IREF - Institute for Research in Economic and Fiscal issues
Fiscal competition and economic freedom
Every winter, the media comment on the challenges that the NHS faces during the cold season. We have reported on this in the past, and 2018 is no different. The system cannot access enough resources, including nurses and young doctors, and hospitals are overcrowded. The Government seems to believe that regular injections of money (raised either by general taxation or by promises of hypothetical funds available after Brexit) in the system would help solving, or at least alleviating, the problem. This is obviously wishful thinking and the result of a general lack of effective and credible reforms.

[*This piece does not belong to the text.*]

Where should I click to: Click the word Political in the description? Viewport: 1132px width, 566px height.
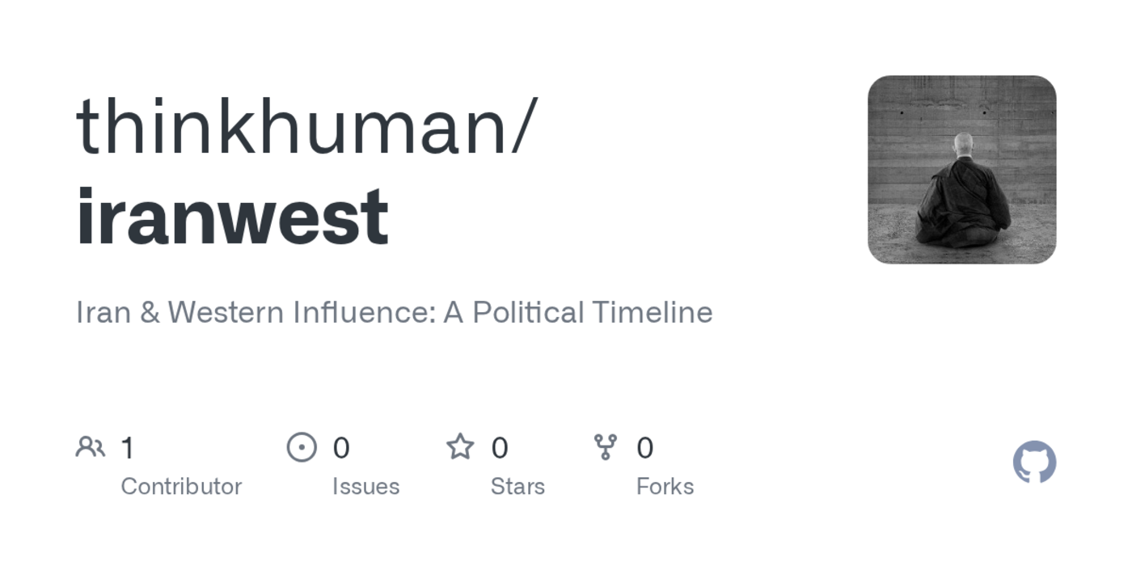tap(528, 312)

PM Theresa May has recently implemented a partial reshuffling of the Cabinet. The media, of course, have focused mostly on commenting the changes in the individuals and their roles. What is particularly interesting to us, instead, is the fact that Mr Jeremy Hunt kept his position, but the label on his door has changed, from Secretary of State for Health to Secretary of State for Health and Social Care. This appears to confirm the fact that the Government has at least finally become aware of the lack of coordination between the NHS and social care that we have mentioned in the past. After having received expensive treatment and been discharged by the NHS, many patients, especially the elderly, often require additional care. If social care services are not available, hospital cannot discharge patients. Until now, the provision of social care has been organised and provided independently by local councils. The new label on Mr Hunt’s door may indicate that in the future resources and organisation of health and social care will be more integrated and organised. This sounds promising, but a little vague. In fact, we hope that the minister will be able to allocate public funds between the NHS and social care in a more effective way, depending on the necessity. Yet, this will not be enough to eliminate large pockets of inefficient and, sometimes, inadequate public provision of care. In addition, the fact that services are essentially provided free of charge to the population means that demand will keep increasing. The graph below shows public spending on health, as a percentage of national income, forecasted by the Office of Budget Reposnibility from 2016–17 to 2066–67.

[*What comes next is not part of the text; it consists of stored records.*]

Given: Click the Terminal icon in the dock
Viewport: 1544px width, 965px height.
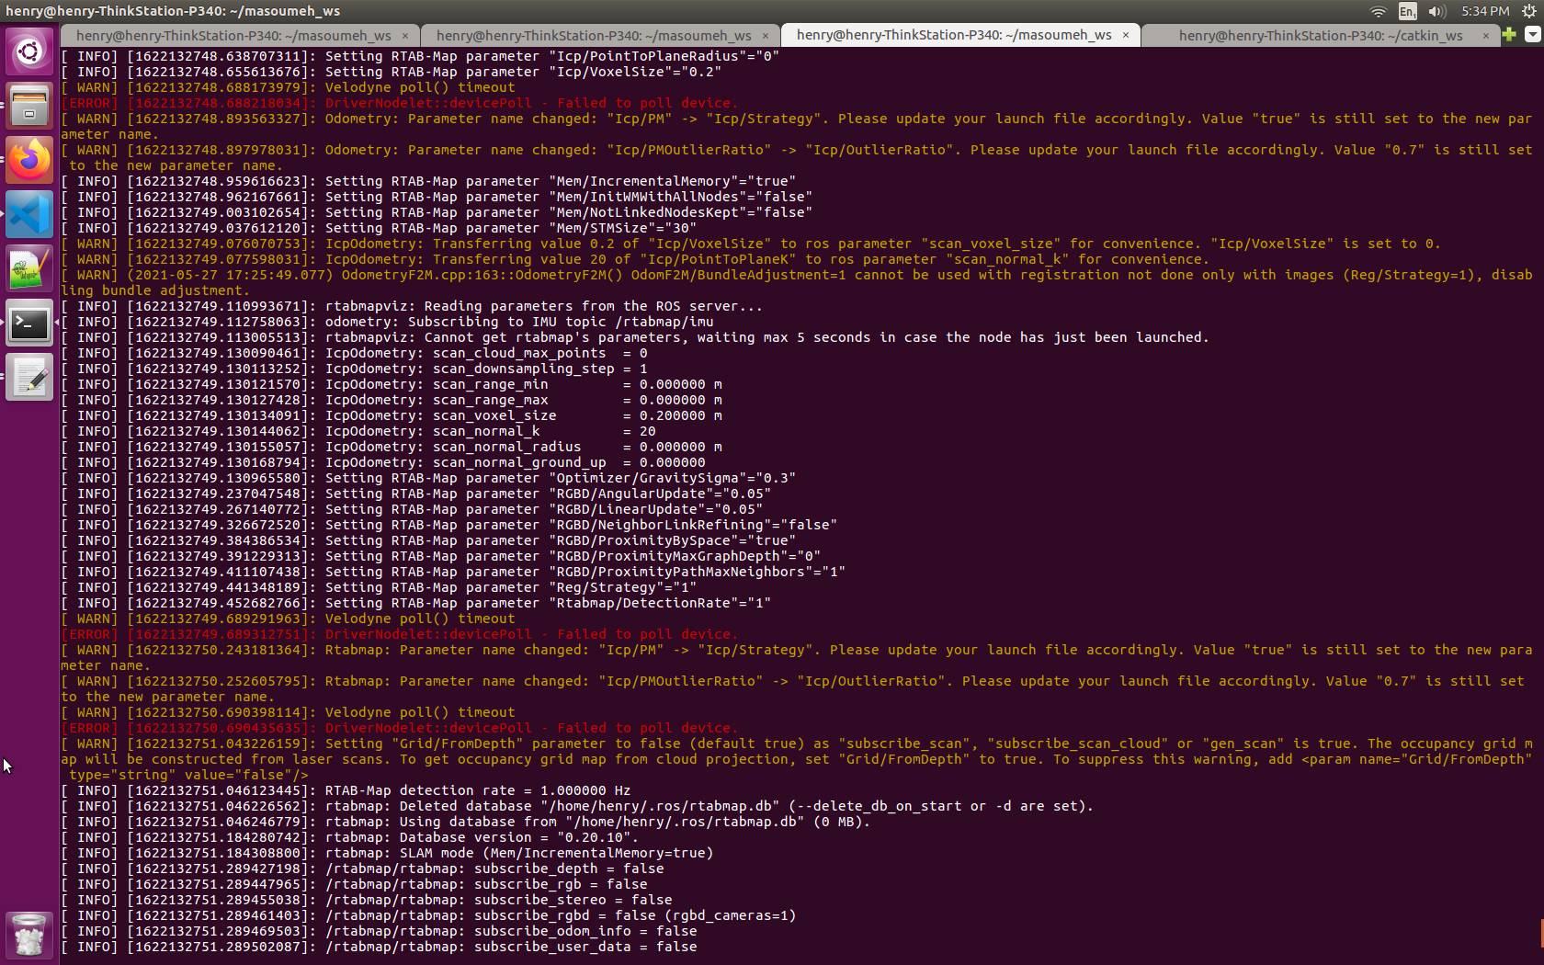Looking at the screenshot, I should (x=29, y=324).
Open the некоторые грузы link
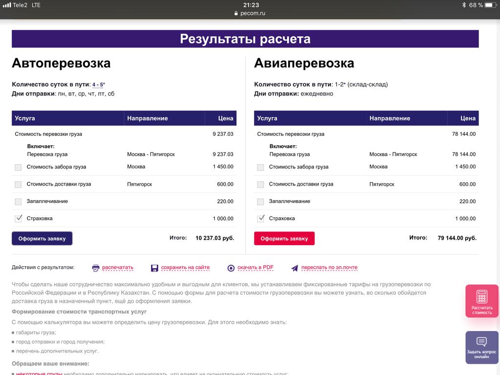 tap(39, 374)
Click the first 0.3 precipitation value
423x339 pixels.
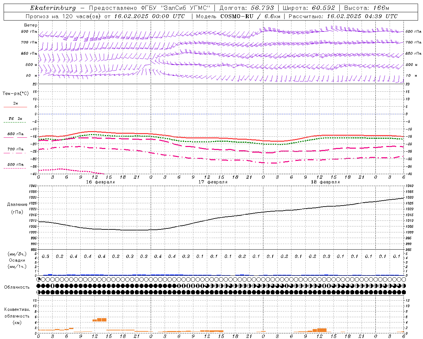45,256
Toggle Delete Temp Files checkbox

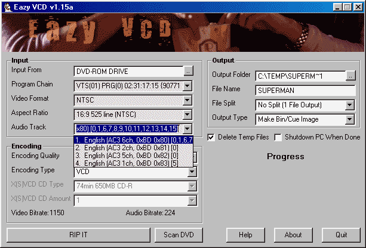pos(211,137)
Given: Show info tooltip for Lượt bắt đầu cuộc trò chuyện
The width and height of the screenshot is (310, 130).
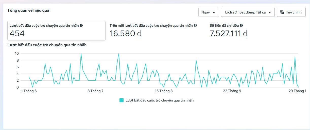Looking at the screenshot, I should pyautogui.click(x=81, y=25).
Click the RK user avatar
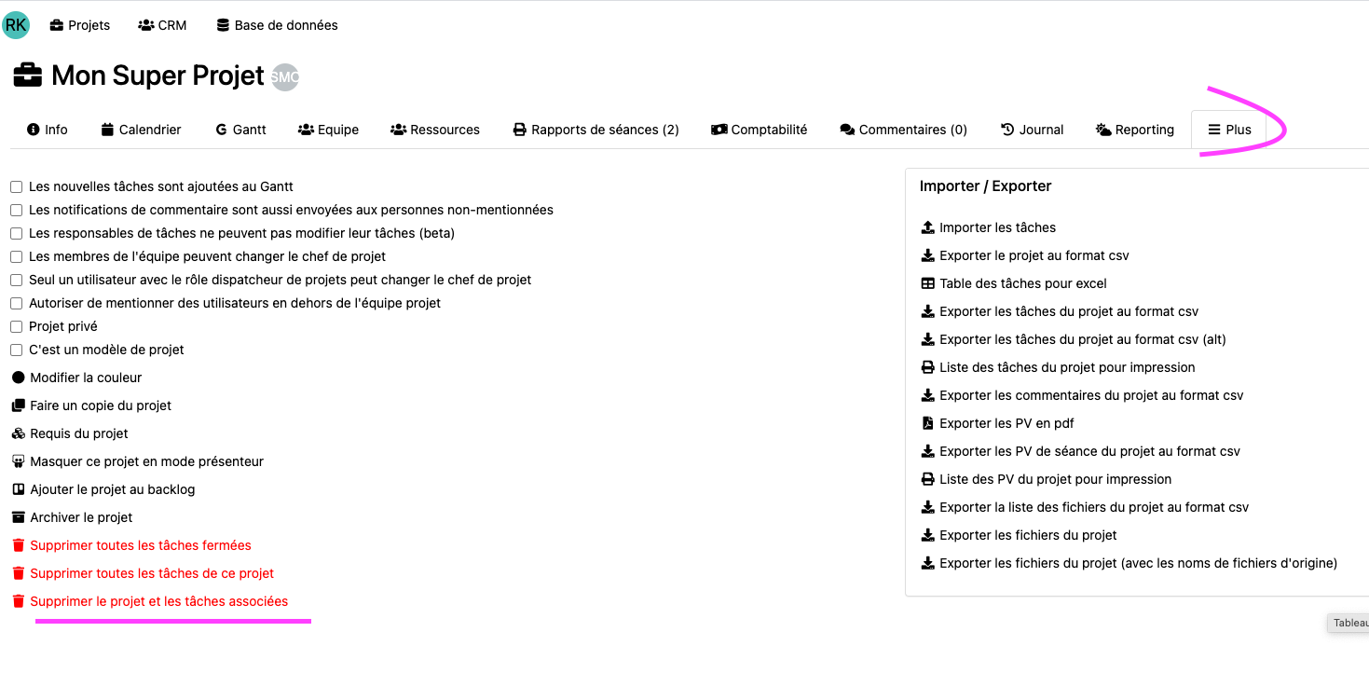This screenshot has height=673, width=1369. pyautogui.click(x=16, y=25)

Indeed, it has been recently discussed the possibility of introducing a NHS tax to control demand. The revenues would provide funds for the NHS. According to some commentators such a tax may induce patients to become aware of the costs of health care and, of how much they would be willing to pay for it, and of what it takes to reform the system.
Yet, the introduction of a new tax has very serious drawbacks. First, what would guarantee that in years to come the revenues of that tax will indeed be dedicated only to the NHS? A general tax on health services will also be a clear transfer of wealth from healthier/younger portions of the population to older individuals. This would further increase the divide and inequality among generations that we have described in the past and, given the trend in ageing of the polution, it will continue to worsen. Moreover, a tax on the NHS may also have effects on demand creation (in contrast to the rationale behind its introduction). Healthier individuals who will be asked to pay the tax may be encouraged to demand more NHS services in order to experience some value for their payment. Finally, once created and introduced, taxes tend to stay and often increase.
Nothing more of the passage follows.